Chung-hua turned the lantern toward the survivor. As he did so, its light fell on the pretty face of the young woman, whose intelligent almond eyes were once again searching the water intently. Li recognized her as the girl he had seen from the quay earlier in the evening. He was evidently aboard the "Gem of the China Sea". "Yes," Lily replied. "We should have left his ugly carcass for the sharks to feed on! Throw him back in the bay, father!" Then she glared at Li Chang. "And we should throw this one to the sharks, too, if the fat one was his friend!" "No, wait," Li stopped him. "I was no friend to him, I assure you. Can you not see my face," Li turned his head so that his rescuers could see the horrible brand. "That is the gift that he left me. But do not throw his body over the side just yet; you shall have good cause for keeping it before the night is out. But first, can we search for the others?" The honest old fisherman assented willingly, and for hours the Gem of the China Sea plied its way back and forth across the endless waters of the bay. But at last Chung-hua and his daughter were forced to concede defeat. "I am sorry, my friend, but their bodies must have gone to the bottom," the fisherman said. "Lily," he addressed his daughter, "let's return home."

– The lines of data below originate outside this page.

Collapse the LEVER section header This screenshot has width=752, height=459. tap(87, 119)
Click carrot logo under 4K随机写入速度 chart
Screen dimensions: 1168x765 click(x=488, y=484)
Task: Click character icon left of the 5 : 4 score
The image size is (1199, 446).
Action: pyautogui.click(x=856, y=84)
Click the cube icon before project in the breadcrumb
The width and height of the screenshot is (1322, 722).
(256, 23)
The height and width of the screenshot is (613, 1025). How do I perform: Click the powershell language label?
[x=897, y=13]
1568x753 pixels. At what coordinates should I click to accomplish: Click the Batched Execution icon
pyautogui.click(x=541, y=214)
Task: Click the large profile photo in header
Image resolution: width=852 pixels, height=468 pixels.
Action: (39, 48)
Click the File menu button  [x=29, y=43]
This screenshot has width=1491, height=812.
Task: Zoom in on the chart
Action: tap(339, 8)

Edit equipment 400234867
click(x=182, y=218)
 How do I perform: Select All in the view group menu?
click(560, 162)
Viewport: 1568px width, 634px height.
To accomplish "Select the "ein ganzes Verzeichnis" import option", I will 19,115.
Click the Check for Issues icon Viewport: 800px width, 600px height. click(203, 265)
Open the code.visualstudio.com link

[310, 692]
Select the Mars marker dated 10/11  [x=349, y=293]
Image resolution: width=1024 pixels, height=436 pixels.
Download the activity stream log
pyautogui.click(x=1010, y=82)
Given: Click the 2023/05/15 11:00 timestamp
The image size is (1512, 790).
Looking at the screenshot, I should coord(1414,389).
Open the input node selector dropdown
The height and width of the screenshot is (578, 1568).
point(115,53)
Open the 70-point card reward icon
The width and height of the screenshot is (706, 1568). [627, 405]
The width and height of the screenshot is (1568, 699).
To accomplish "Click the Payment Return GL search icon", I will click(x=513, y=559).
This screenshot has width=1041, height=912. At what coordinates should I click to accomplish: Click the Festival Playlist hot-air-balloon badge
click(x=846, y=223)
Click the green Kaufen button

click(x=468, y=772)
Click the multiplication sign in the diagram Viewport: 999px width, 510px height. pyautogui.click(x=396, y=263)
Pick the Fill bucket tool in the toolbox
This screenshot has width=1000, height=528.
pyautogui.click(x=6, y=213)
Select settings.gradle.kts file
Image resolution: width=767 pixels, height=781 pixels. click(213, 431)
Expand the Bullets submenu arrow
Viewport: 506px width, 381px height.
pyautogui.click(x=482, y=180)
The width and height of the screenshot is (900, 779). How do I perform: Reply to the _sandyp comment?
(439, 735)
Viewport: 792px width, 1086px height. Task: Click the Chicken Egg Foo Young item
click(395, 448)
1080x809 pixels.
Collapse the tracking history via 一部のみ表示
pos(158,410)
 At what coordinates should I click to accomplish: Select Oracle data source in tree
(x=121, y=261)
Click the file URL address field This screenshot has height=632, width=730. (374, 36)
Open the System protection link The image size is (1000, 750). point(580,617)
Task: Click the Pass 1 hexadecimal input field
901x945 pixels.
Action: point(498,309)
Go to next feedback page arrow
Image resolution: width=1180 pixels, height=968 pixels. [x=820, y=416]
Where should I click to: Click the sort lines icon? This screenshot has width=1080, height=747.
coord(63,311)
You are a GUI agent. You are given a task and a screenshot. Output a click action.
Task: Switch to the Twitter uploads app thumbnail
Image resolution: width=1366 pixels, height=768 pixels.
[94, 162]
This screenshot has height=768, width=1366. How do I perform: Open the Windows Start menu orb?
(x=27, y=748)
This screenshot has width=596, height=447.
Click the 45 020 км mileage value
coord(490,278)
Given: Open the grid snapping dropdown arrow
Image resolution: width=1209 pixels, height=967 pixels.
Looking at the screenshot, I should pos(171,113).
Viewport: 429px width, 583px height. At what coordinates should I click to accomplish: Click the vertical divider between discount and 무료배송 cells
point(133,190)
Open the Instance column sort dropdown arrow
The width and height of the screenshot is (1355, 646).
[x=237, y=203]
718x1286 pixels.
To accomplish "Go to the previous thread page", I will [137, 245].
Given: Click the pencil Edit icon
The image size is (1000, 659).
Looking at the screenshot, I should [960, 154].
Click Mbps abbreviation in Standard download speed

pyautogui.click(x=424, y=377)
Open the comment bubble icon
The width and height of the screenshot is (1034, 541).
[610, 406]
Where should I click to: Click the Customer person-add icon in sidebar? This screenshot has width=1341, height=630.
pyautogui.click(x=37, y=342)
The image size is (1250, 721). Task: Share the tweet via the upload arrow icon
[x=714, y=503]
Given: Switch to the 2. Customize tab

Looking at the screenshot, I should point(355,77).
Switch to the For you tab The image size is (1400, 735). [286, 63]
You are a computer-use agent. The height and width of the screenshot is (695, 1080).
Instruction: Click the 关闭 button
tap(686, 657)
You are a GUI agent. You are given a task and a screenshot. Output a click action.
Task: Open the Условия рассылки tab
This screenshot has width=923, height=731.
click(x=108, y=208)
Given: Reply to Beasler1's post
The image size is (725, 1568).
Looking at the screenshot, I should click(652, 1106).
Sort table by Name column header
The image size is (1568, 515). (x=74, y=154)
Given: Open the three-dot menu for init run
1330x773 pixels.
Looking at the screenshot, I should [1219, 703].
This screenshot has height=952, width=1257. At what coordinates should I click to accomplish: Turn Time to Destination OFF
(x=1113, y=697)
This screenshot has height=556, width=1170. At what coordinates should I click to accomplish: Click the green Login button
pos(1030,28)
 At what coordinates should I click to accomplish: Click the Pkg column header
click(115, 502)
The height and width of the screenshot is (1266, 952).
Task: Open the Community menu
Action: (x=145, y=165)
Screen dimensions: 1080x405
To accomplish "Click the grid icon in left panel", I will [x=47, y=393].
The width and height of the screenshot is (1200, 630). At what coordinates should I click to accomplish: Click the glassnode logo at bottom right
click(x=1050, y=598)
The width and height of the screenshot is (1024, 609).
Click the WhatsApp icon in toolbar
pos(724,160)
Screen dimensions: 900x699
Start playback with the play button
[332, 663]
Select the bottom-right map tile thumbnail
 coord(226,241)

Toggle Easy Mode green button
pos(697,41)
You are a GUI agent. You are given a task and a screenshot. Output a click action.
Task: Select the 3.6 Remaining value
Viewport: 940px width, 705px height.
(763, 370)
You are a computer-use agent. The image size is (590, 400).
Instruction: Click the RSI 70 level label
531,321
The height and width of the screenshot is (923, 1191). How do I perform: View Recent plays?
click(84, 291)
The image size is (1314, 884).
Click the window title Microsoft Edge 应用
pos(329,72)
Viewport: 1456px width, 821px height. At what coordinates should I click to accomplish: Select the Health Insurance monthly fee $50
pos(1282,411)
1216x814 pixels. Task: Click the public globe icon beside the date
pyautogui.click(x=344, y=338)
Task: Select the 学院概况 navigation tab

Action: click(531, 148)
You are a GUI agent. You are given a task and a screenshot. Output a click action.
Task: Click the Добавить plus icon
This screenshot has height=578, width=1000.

"Farewell, Wen-chi. Farewell, Liu," Li whispered softly. "May your souls find peace." "Did you say Wen-chi, young man?" the fisherman man asked. "I knew his son; he helped us fishermen to pool our money to help the families of those who were lost at sea. A good man; until they killed him. The gangsters, that is. And looted our fund." Li nodded; he had heard Wen-chi speak of his son's undertaking. He thanked the fisherman and the girl once again for their efforts, feeling utterly desolate, wracked with the horrible guilt that not only had he been blind to Liu's affection, but that he had cursed and reviled her only minutes before she had taken her life.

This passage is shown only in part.